§ What to do
Leave out the pictures, and reproduce exactly the lines from the line containing "Michel Vinaver (204, 305)" through the final line of the entries.

Screenshot grounding data:
○ ○ ○ ○ ○
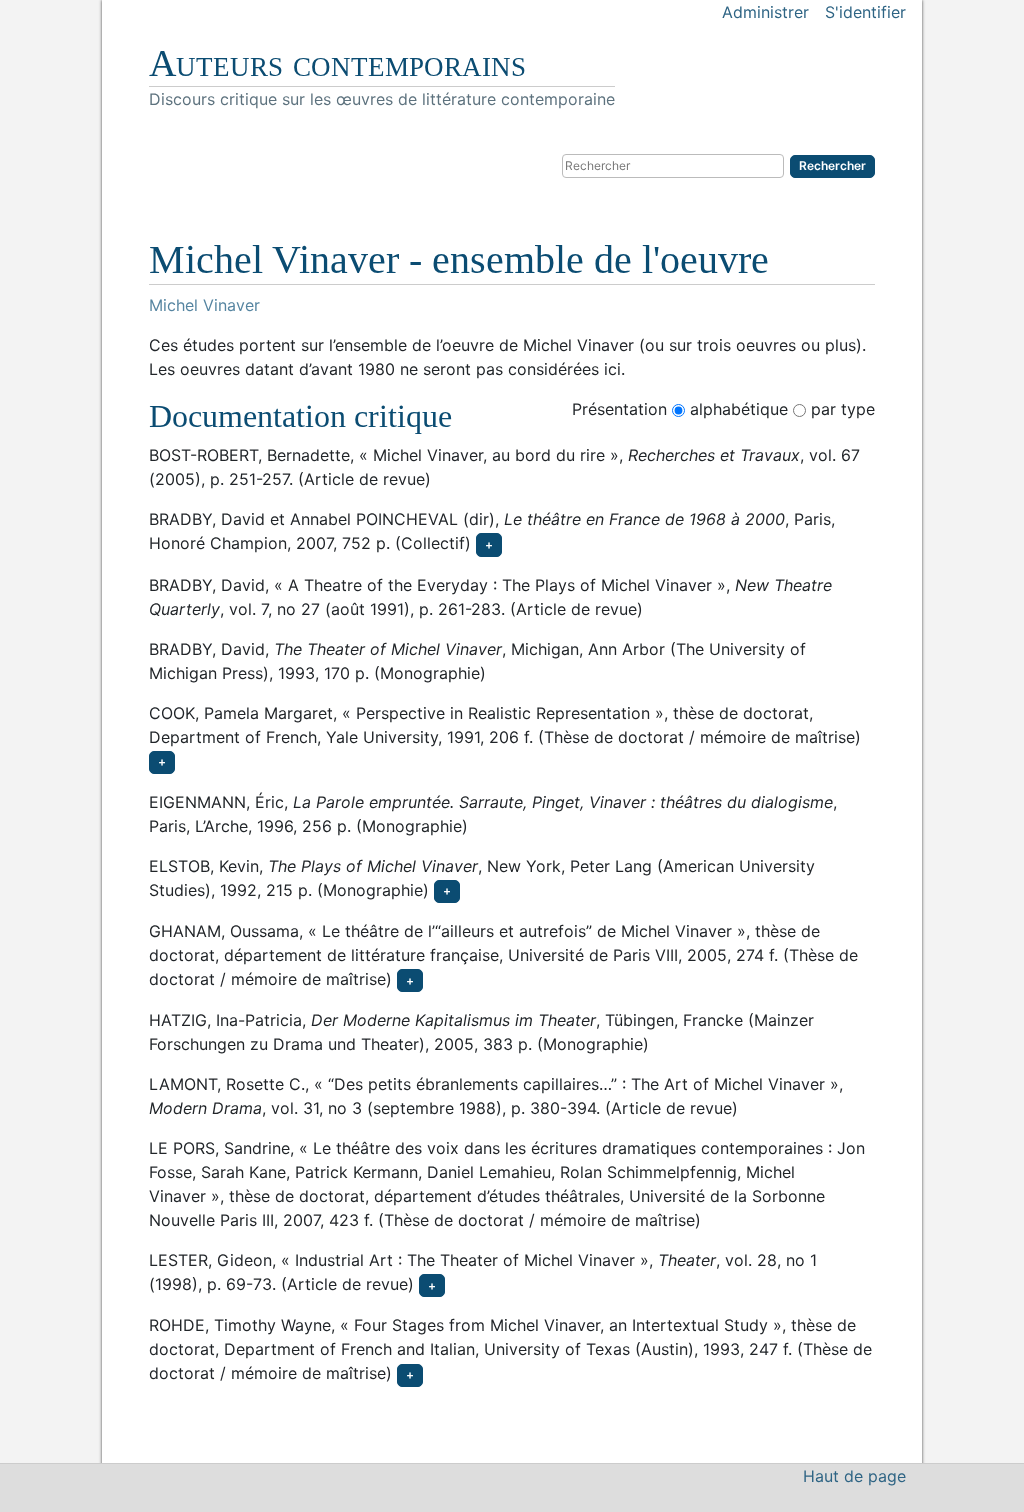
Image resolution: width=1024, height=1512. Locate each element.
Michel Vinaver (204, 305)
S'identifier (865, 12)
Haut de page (854, 1476)
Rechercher (832, 165)
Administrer (765, 12)
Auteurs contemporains (337, 63)
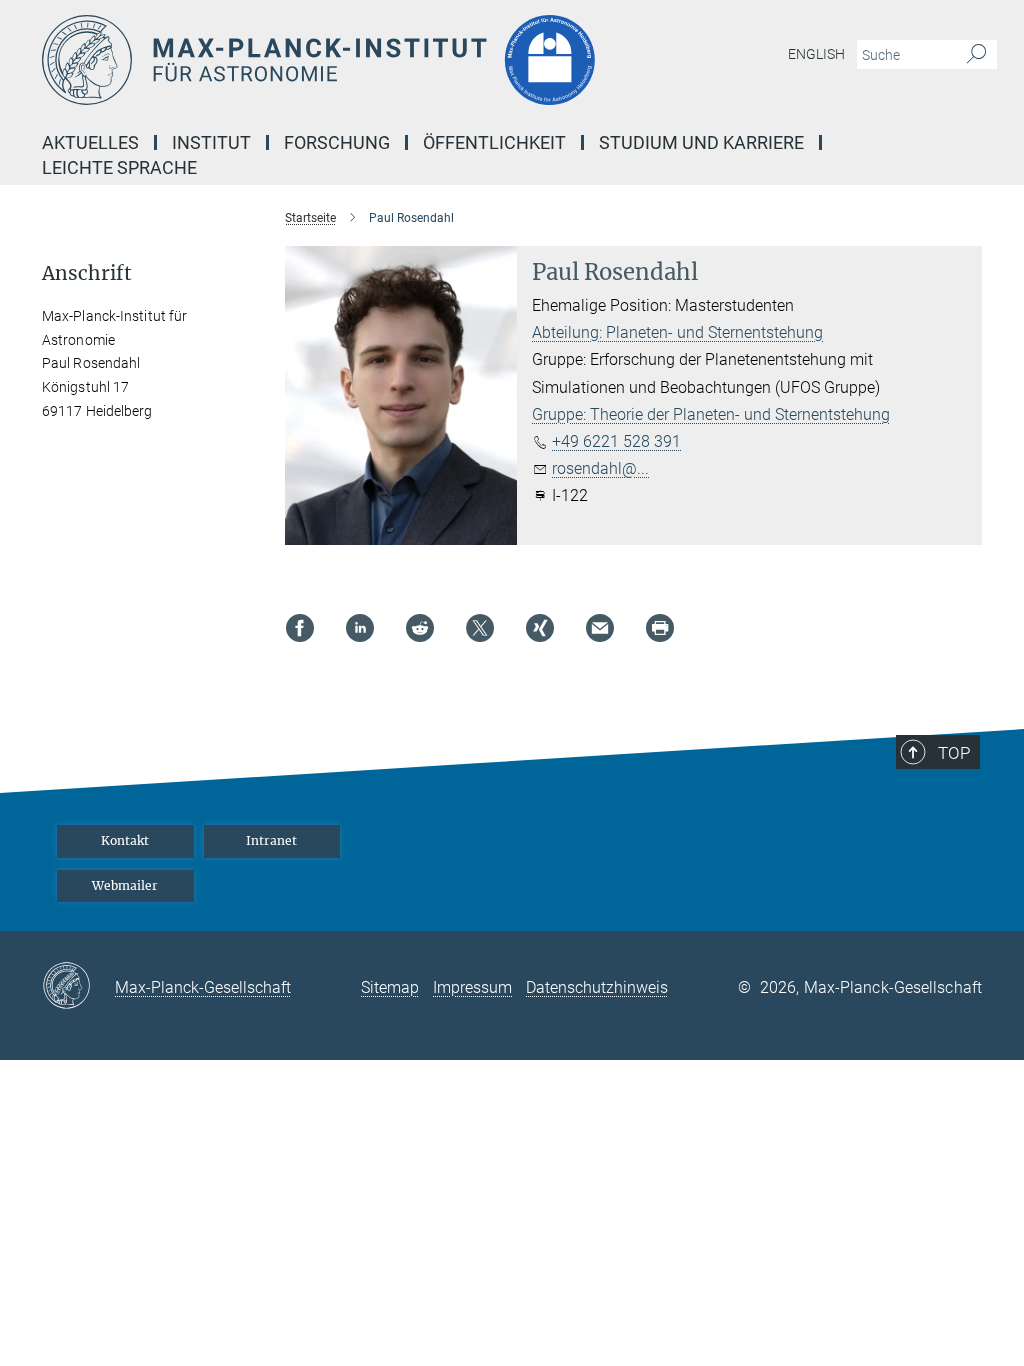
○ ○ ○ ○ ○
§ Result of this exercise
Michel Vinaver (204, 305)
S'identifier (865, 12)
Haut de page (854, 1476)
Rechercher (832, 165)
Administrer (765, 12)
Auteurs contemporains (337, 63)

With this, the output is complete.